Cultural Differences
I have a friend that I’ve only met online who is a Board Certified Music Therapist. She is also a professional singer, songwriter, musician, and blogger. Her name is Roia Rafayen and here is a comment she left recently in response to a previous post I had written about clinical supervision .
Tamara, thanks for your post. As always, you boil everything down very nicely and clearly. I do have a few questions, though regarding clinical supervision for counselors (since I’m not one). First, I presume it’s required. Second, is it only required if one is working toward licensure? Because then I can see that there would be an evaluation component to it.
Is it different when it’s simply professional clinical supervision for ongoing growth and
insight as a counselor? Just trying to figure out how it all differs from music therapy. I know we’ve had various “conversations” about this before, but there are still elements that seem to be very different in our professions. Maybe that’s why you folks have had an easier time of getting licensure.”
Roia is picking up on the differences in the way that some of the mental health disciplines use the term “supervision” so this seems like a good day to address this issue.
First of all, I’m chuckling at having “an easier time of getting licensed.” Roia, you just might have a few counselors here taking you to task, of course, because we don’t think it’s so easy at all. But, you are right in picking up on the difference in the way that some mental health disciplines use the term “supervision.” I think of these as cultural differences.

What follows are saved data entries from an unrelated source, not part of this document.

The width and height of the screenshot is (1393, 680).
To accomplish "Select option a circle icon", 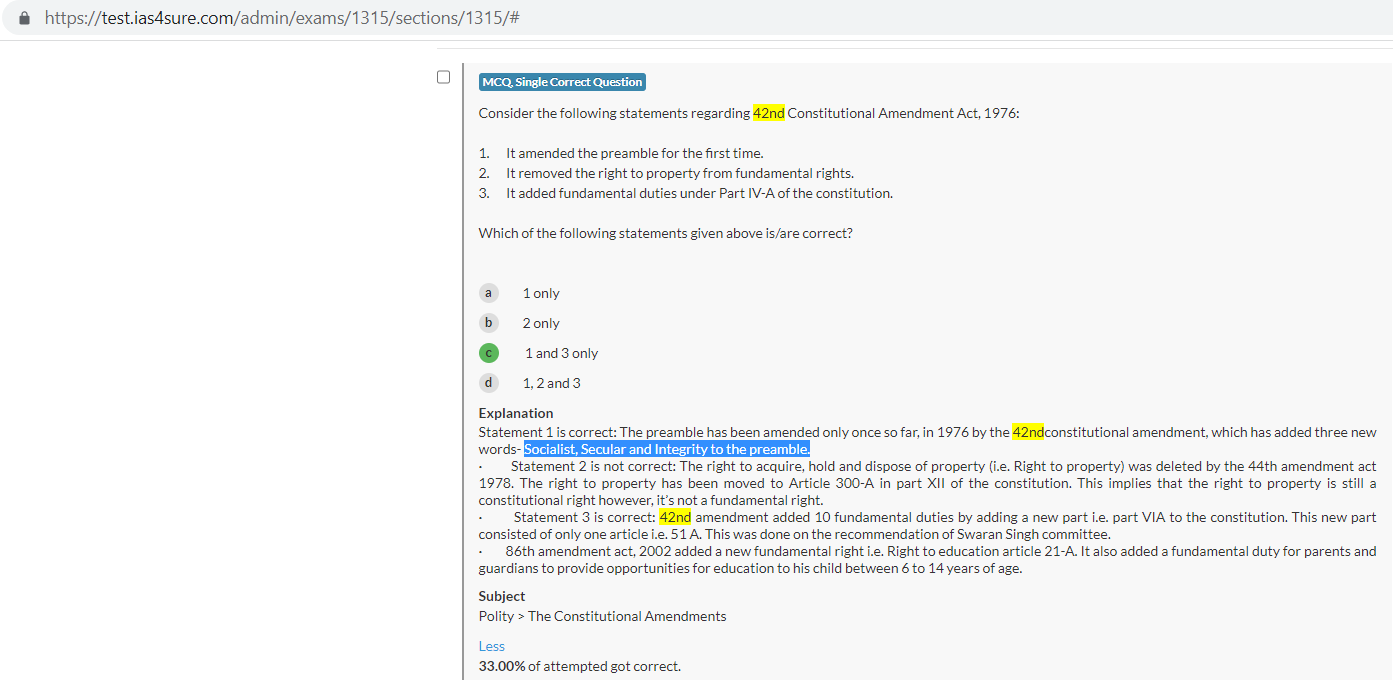I will point(488,293).
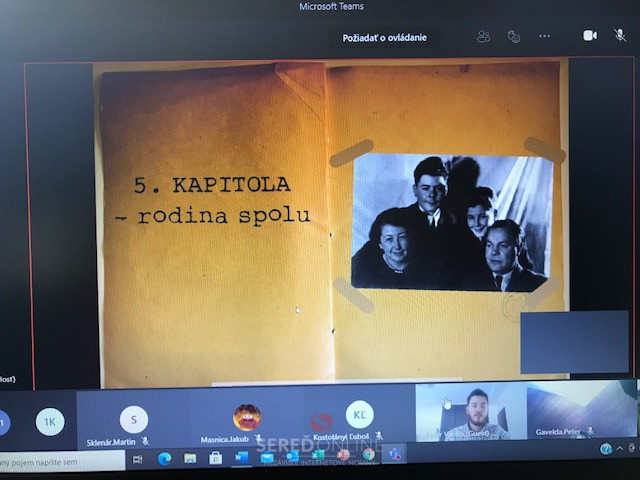Click the guest's live video tile

pyautogui.click(x=470, y=411)
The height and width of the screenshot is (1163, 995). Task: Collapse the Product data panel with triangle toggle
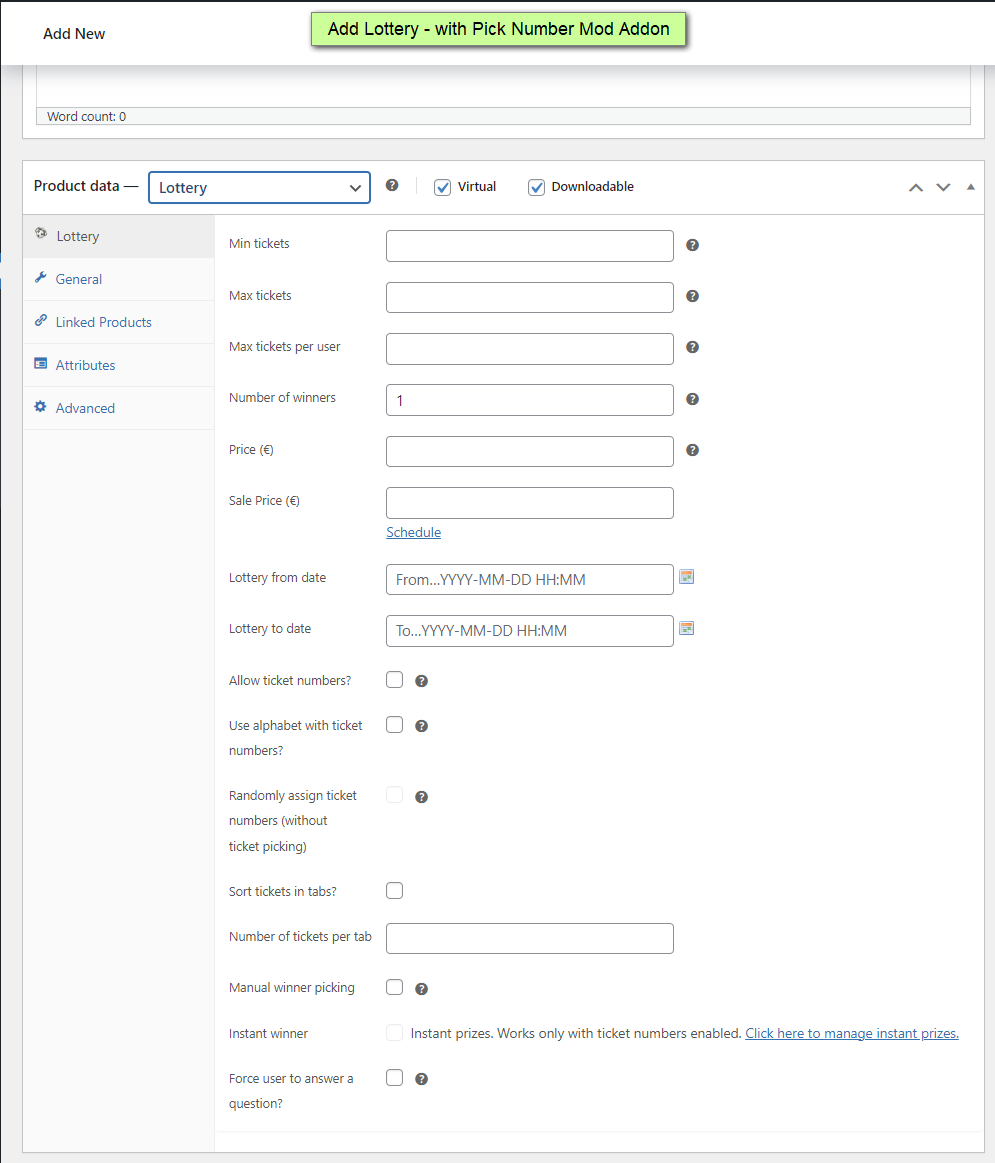point(970,187)
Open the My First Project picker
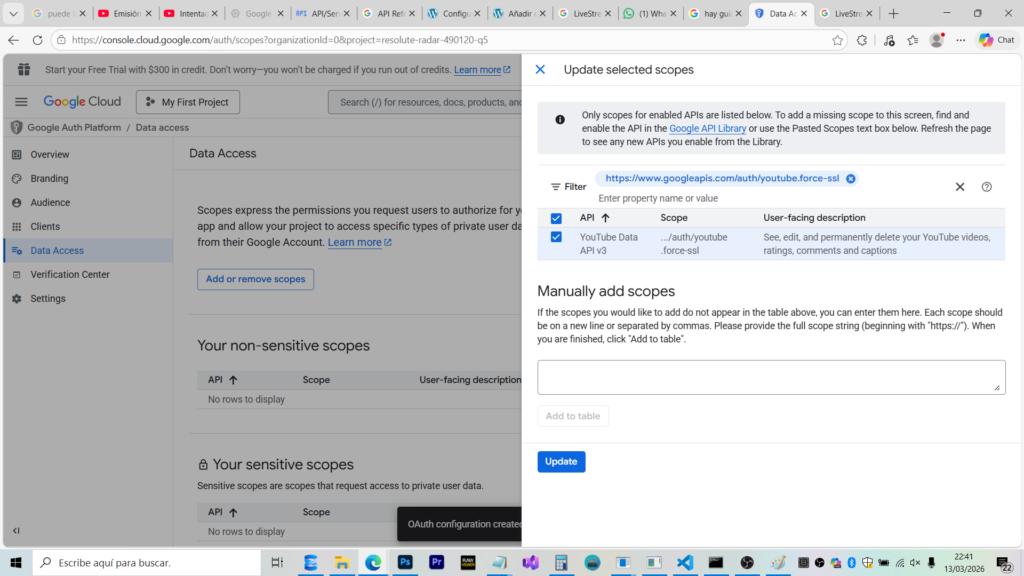 188,102
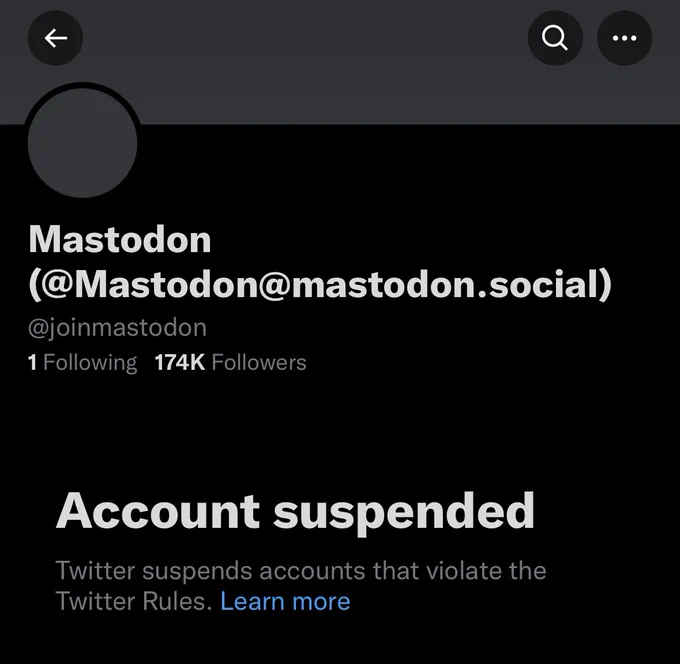Click the 'Twitter Rules.' text
The height and width of the screenshot is (664, 680).
(134, 602)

State by State, Discipline by Discipline
As far as I know, all licensed mental health professionals in the United States of America are required to go through a period of clinical (as opposed to administrative) supervision in order to satisfy conditions for licensure. Each state determines what the specific requirements for licensure are for each discipline and they may vary considerably from state to state and discipline to discipline. For example, although licensed social workers and professional counselors require at least a Master’s Degree in a specific discipline, licensed psychologists require a Doctoral Degree. Individual states also dictate which graduate schools provide sufficient training (typically based on the type of accreditation a university has) to satisfy licensing requirements.
Additionally, to become a licensed professional counselor / licensed clinical social worker / licensed psychologist / etc. , each state also requires face-to-face clinical experience and clinical supervision. For example, to become licensed as a professional counselor, the State of Colorado requires 2000 hours of clinical counseling and 100 hours of clinical supervision; the State of Texas requires 3000 hours of experience with at least 1/2 of that being direct contact with clients while under supervision. (It’s worth noting that in a society as mobile as that in the USA, these differences in requirements can play havoc with a mental health professional-in-training trying to get licensed.)
Clinical Supervision
Clinical supervision for these disciplines implies a hierarchical relationship with one of the components being evaluative. In other words, while under clinical supervision, the supervisee is legally and ethically required to comply with the supervisor’s directives. And, the supervisor is legally and ethically responsible for everything that takes place between the counselor-in-training and the client. It is a significant responsibility, commitment of time, and potential liability for any supervisor.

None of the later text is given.